In the endless war between Apple and Samsung, things are getting pretty complicated. Now, in its ongoing lawsuit against Samsung, Apple has recently added five new patents to its claims, aiming at the company’s new handset, Samsung Galaxy S4, as well as the Google Now service for Android.

Last week, Apple announced the U.S. District Court in California that the company is planning to add Galaxy S4 to its patent lawsuit. Apparently, the new Samsung handset violates five patents used by Apple within its voice recognition assistant, better known as Siri.

Samsung violates 5 Apple patents

In order to be more precise, the application filling also includes two Siri-related patents violated by Google Now, Apple’s rival, and three other ones related to Samsung’s Galaxy S4. Patent 604 and 950 display a “universal interface for retrieval of information in a computer system” and they aim at the Google Now service.

The other three patents in the application offer an insight view related to the “graphical user interface using historical lists with field classes”, “a system and method for performing an action on a structure in computer-generated data” and “asynchronous data synchronization amongst devices”. These three claims refer directly to Samsung and its new Smartphone.

According to Apple, Samsung’s Galaxy S4 product infringes multiple other claims, and the company is using some patents already asserted by Apple. Moreover, both of these companies were summoned to narrow their lawsuit claims. In the same time, Apple signaled the court, and it required permission to withdraw one of the other 22 infringement devices from the lawsuit, only if it is permitted to add the latest Samsung product.

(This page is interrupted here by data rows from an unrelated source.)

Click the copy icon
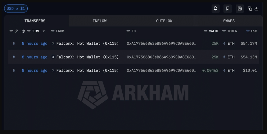267x134 pixels. [250, 8]
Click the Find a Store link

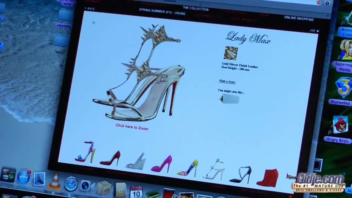pos(227,81)
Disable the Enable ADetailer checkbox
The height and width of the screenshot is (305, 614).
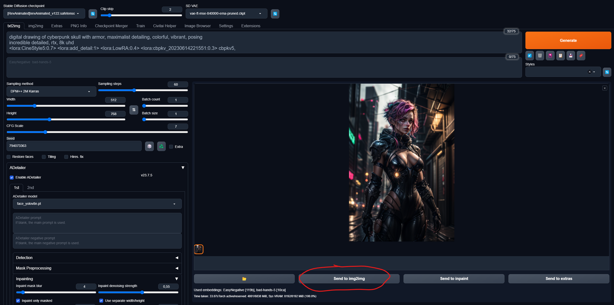[x=12, y=177]
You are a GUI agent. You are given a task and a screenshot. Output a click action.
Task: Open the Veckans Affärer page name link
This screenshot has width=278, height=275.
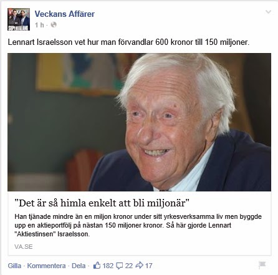(64, 14)
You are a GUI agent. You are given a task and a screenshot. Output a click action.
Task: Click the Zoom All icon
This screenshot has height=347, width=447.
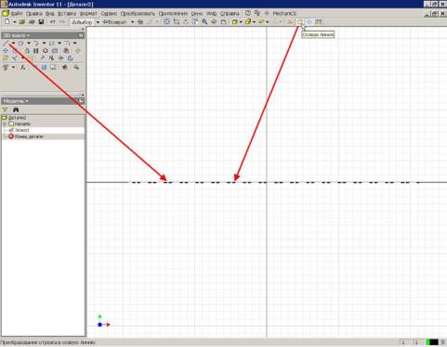[x=166, y=21]
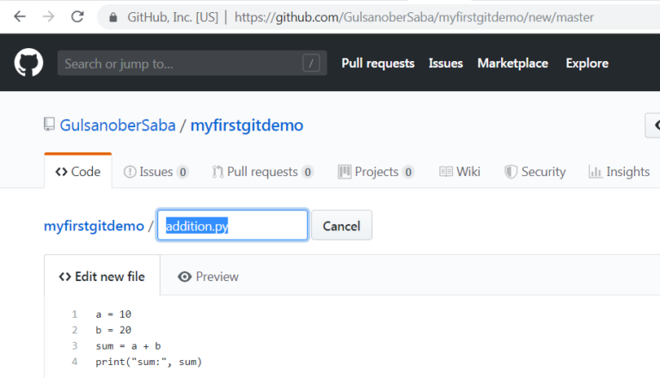Reload the page with refresh icon

pos(77,17)
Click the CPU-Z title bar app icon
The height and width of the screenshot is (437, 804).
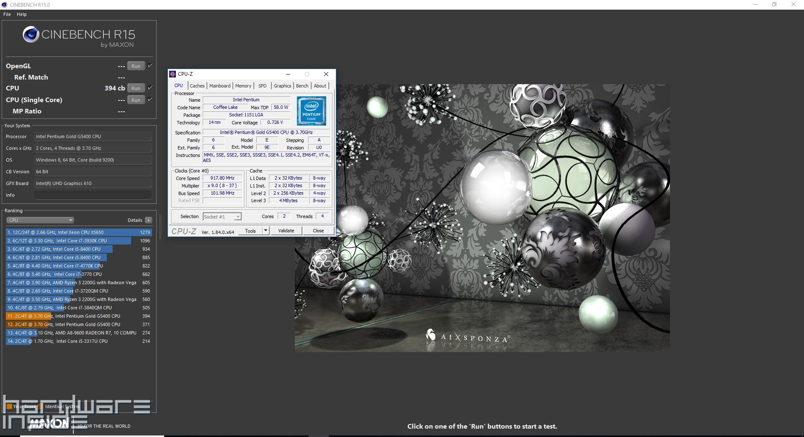pos(173,74)
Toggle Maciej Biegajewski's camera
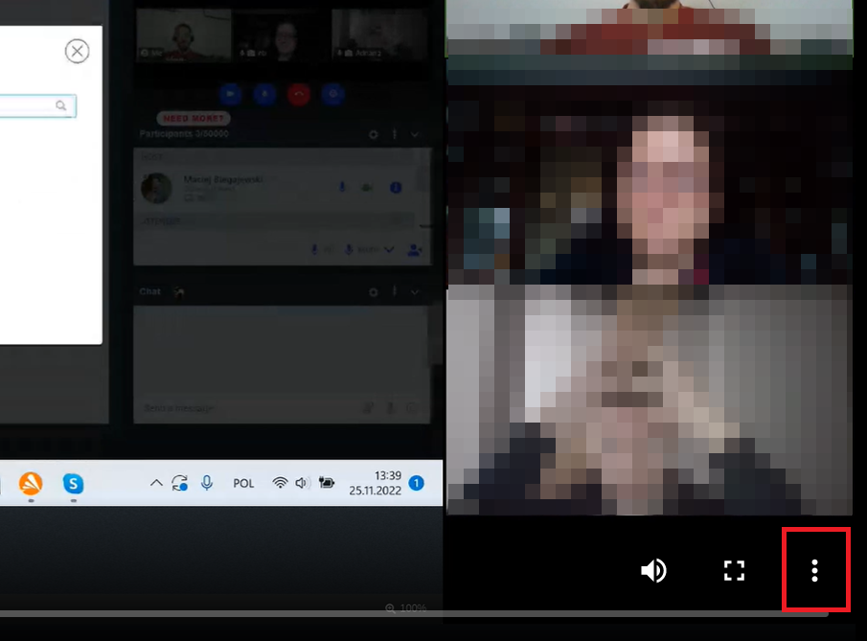 coord(366,187)
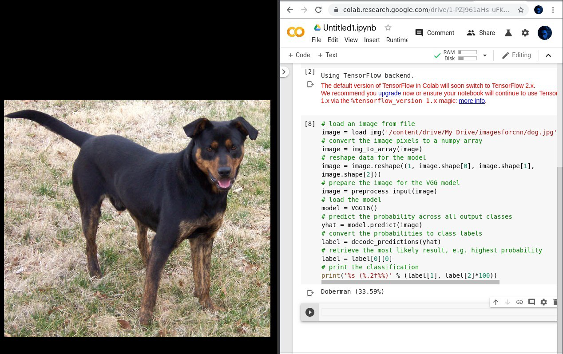The height and width of the screenshot is (354, 563).
Task: Delete the cell with the trash icon
Action: tap(555, 302)
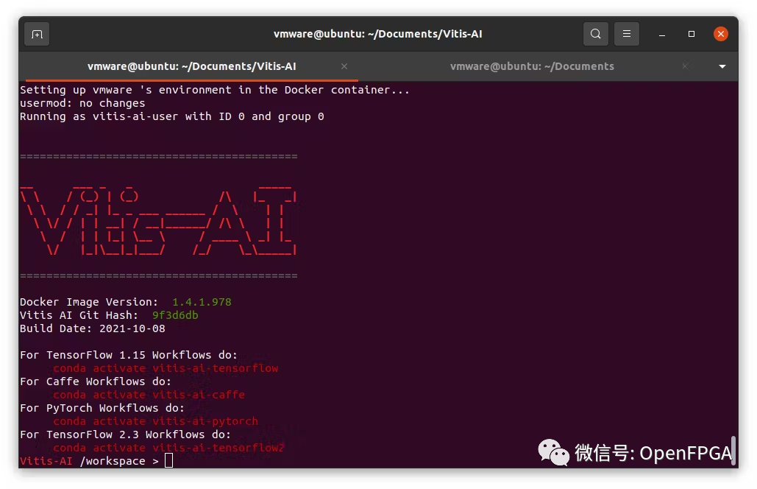The height and width of the screenshot is (489, 757).
Task: Open the hamburger menu in titlebar
Action: tap(627, 34)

As far as the Google Now case is concerned, the two patent infringement describing Google’s service, they were integrated within the ongoing lawsuit because Google Now has replaced the Android Quick Search Box in some instances. Apple previously targeted the search box in its complaints.

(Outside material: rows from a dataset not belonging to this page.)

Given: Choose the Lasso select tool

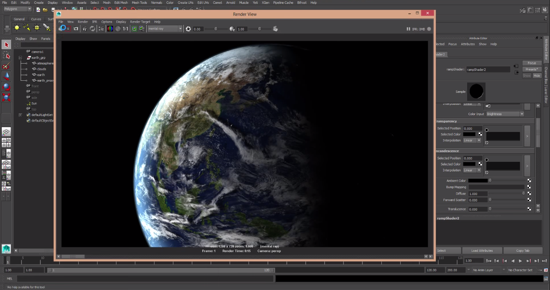Looking at the screenshot, I should (x=6, y=55).
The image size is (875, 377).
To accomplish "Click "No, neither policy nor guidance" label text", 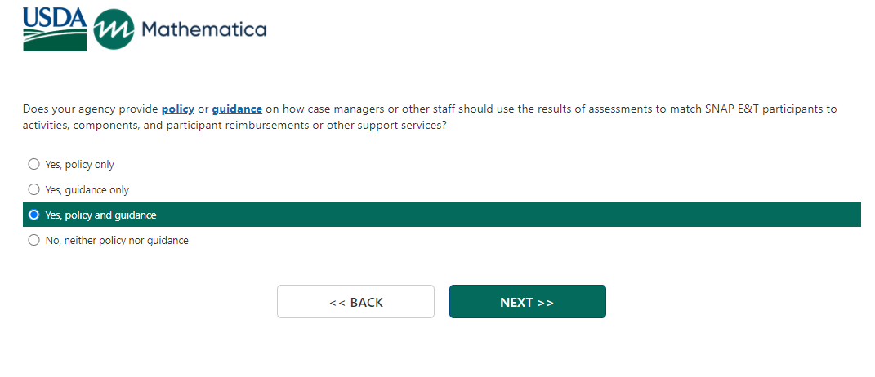I will (x=117, y=240).
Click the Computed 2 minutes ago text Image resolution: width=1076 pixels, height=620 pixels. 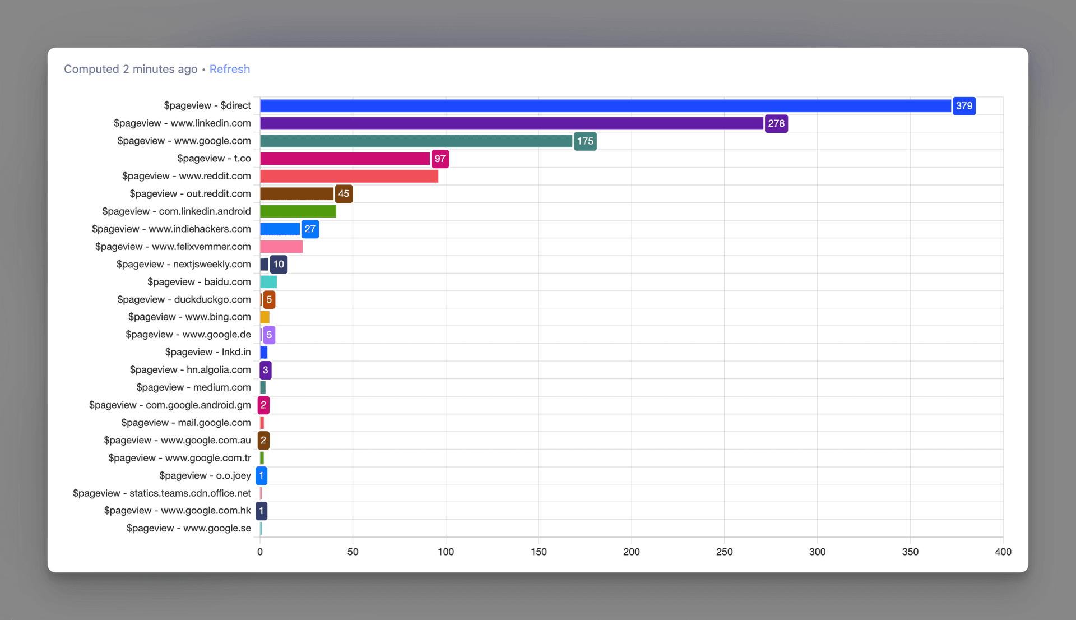pos(131,69)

In this case, Apple and Samsung agreed to make a local copy of around 1.9 TB of source code available for Apple. In the same time, Apple asked Samsung to correlate their source code with the “accused products”. After multiple attempts and delays in downloading the source code, Apple finally managed “to match its analysis of the source code produced by Samsung to those products as well”.

For now, a hearing to discuss Apple’s motion is scheduled for June 25 in a San Jose court with Paul S. Grewal as judge. The incoming hearing will discuss the newly released devices, which were not part of the original complain, and it is expected to go to trial in March of 2014. Until then, Apple has plenty of time to prepare its arguments and proofs in what concerns the Samsung lawsuit.